## [Work to complete]
In your copy, leave out the pictures; write out all the data exactly.

## [Data]
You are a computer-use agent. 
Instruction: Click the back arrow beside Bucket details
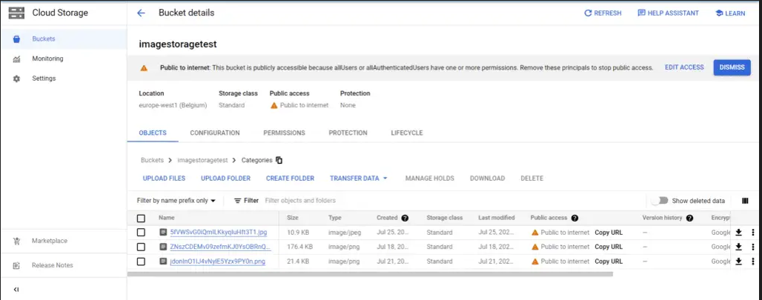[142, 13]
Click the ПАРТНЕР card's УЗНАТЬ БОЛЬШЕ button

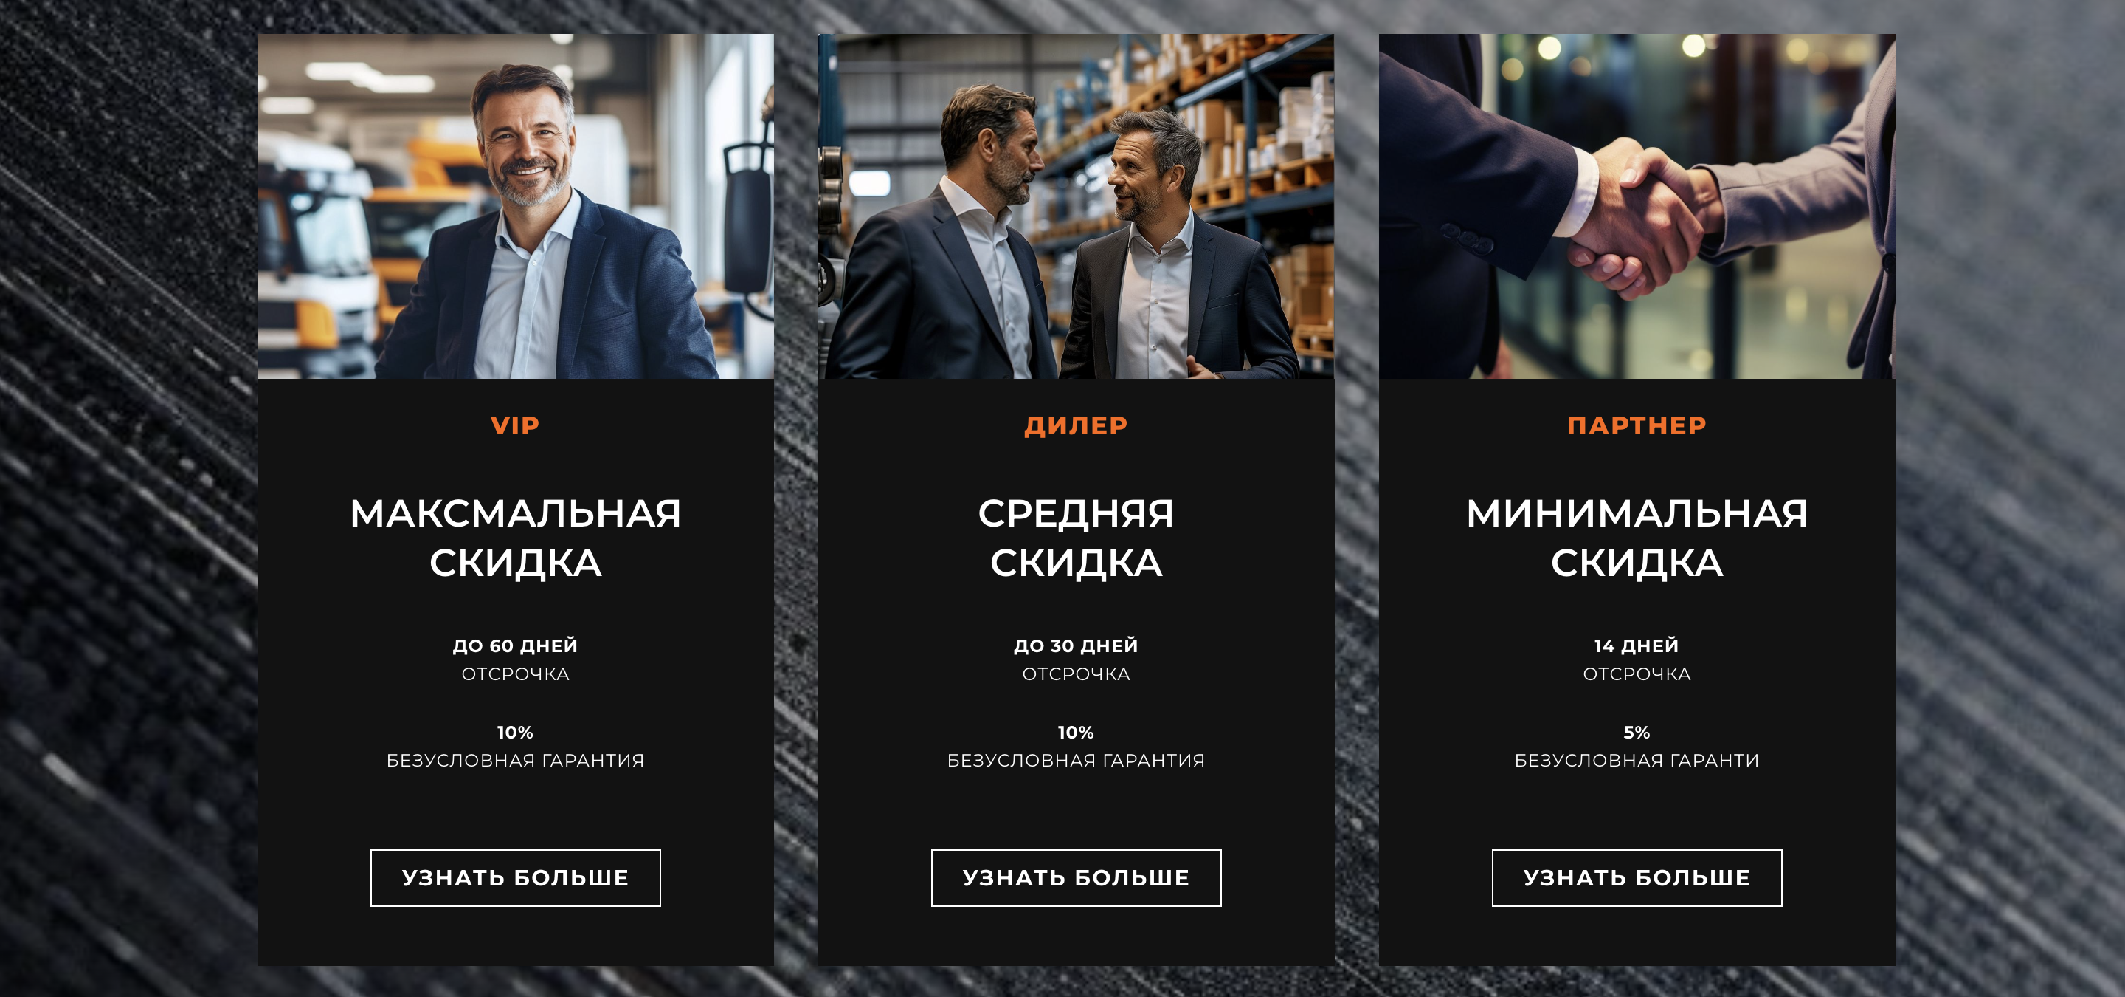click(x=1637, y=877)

## [Result for this task]
You are a computer-use agent. 
Instruction: Click the back arrow beside Bucket details
[142, 13]
Click the ПАРТНЕР card's УЗНАТЬ БОЛЬШЕ button

click(x=1637, y=877)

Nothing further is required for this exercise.